§ What to do: Would you filter the listing below so that only lines with the word "click" remain?

§ Dataset:
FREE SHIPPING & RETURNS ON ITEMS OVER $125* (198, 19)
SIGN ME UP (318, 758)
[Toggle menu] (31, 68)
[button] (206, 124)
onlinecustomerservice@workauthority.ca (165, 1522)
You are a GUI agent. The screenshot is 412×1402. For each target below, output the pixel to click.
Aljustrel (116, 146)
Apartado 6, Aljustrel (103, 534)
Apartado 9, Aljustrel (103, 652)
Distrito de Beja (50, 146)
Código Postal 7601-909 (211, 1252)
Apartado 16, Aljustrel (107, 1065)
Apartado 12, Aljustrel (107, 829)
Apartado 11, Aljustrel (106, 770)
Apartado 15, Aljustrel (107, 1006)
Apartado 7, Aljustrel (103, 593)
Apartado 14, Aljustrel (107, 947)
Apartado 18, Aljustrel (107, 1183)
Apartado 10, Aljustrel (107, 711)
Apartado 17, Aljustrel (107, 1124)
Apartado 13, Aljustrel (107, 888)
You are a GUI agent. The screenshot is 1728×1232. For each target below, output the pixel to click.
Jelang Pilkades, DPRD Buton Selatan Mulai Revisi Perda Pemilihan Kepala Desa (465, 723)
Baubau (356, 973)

==

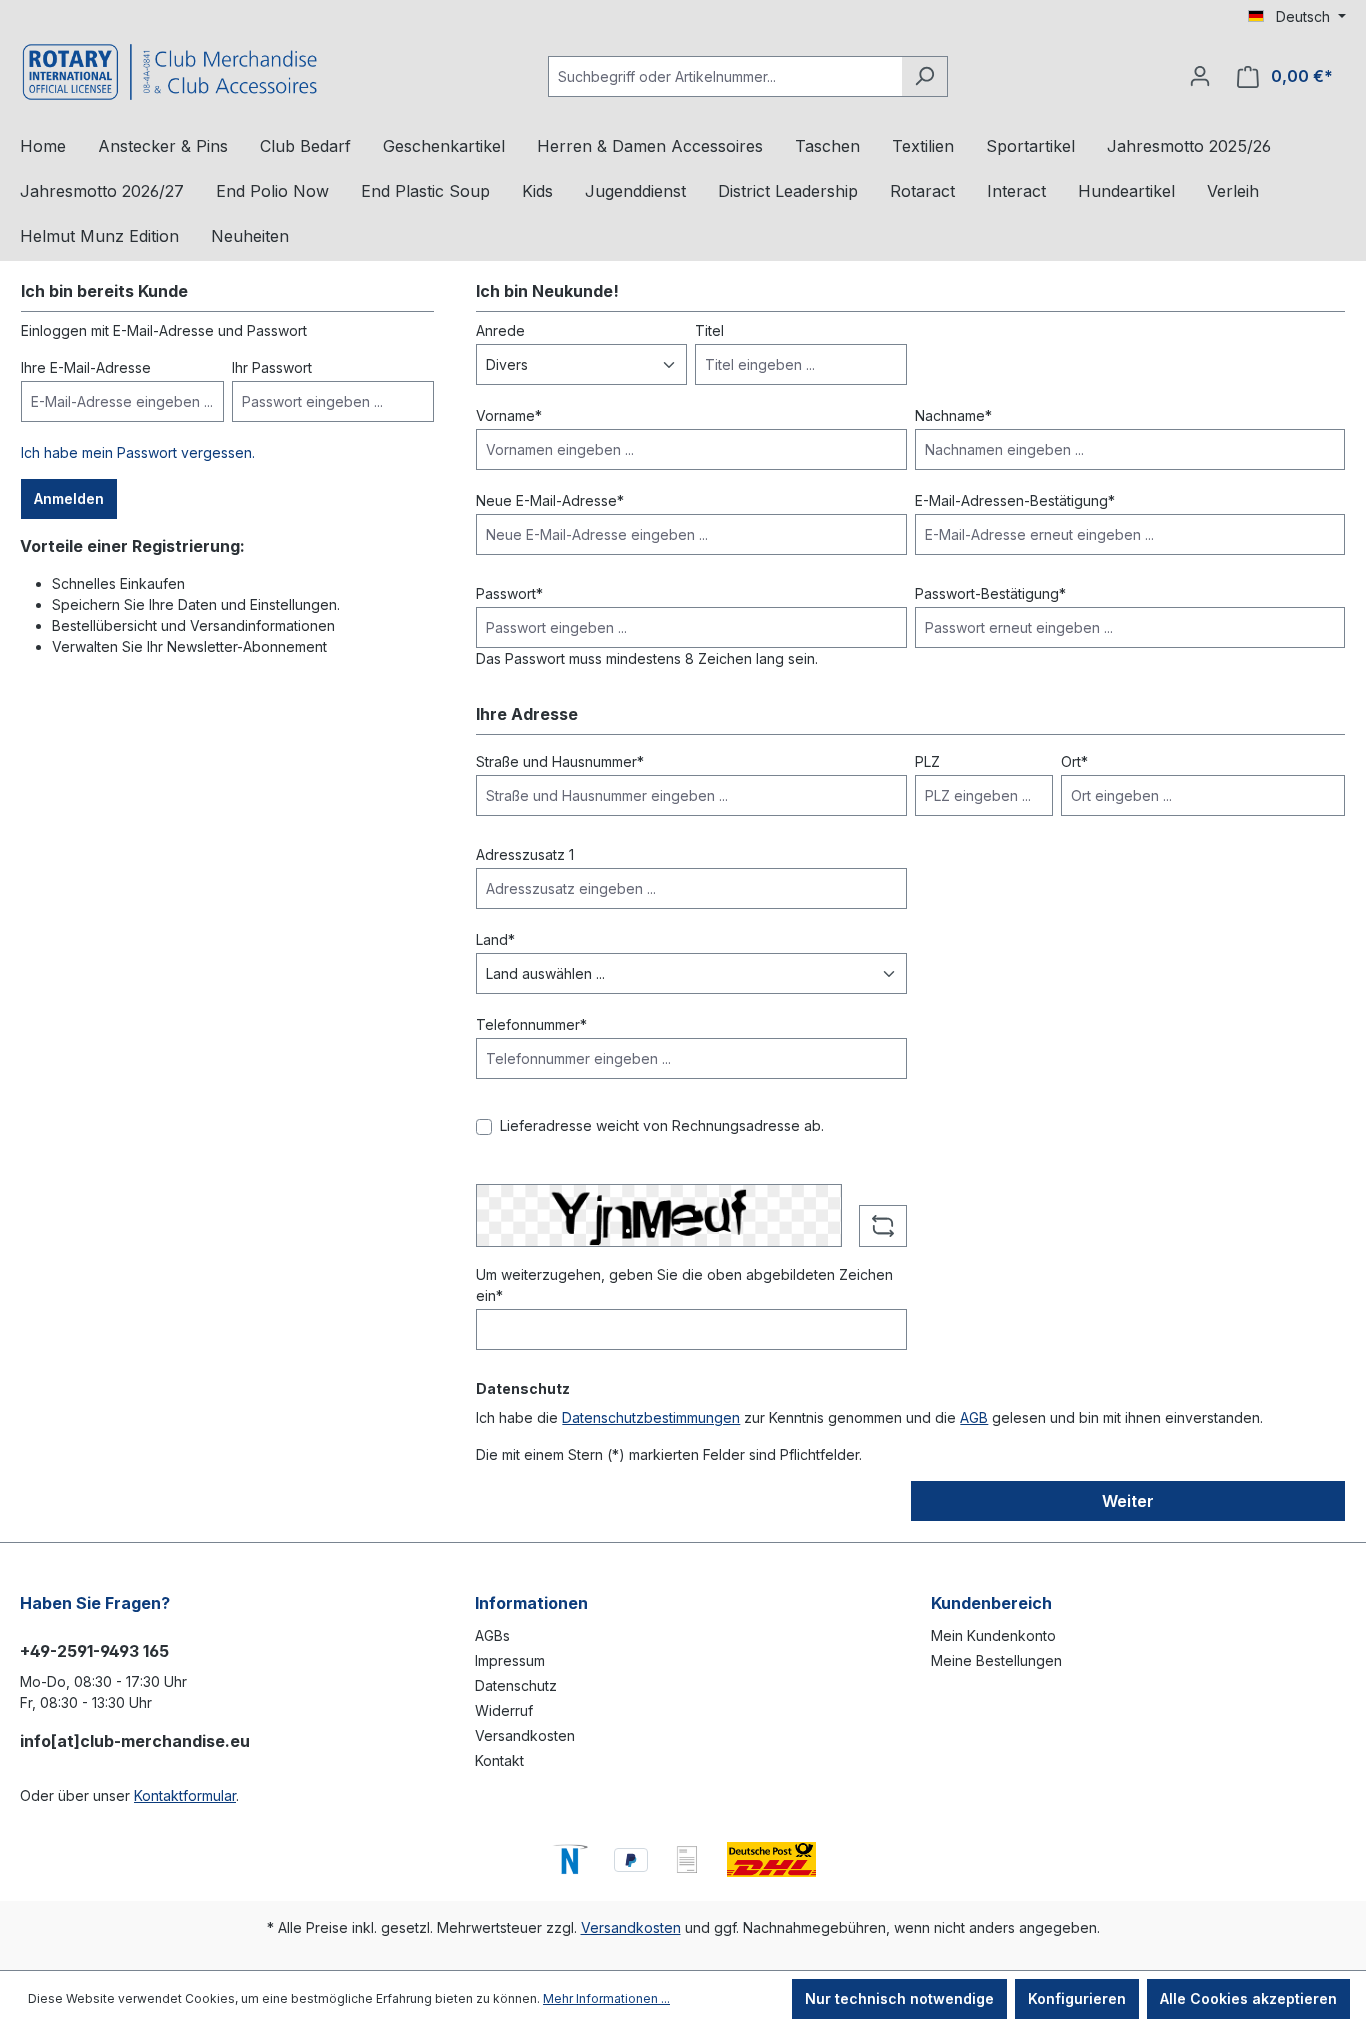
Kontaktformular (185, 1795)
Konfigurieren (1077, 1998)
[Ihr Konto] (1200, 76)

§ Output of the exercise:
You are a GUI agent. The screenshot is 412×1402. For each target below, output the pixel to click.
You are a GUI agent. The screenshot is 1728×1232. For each target below, output the pixel to click.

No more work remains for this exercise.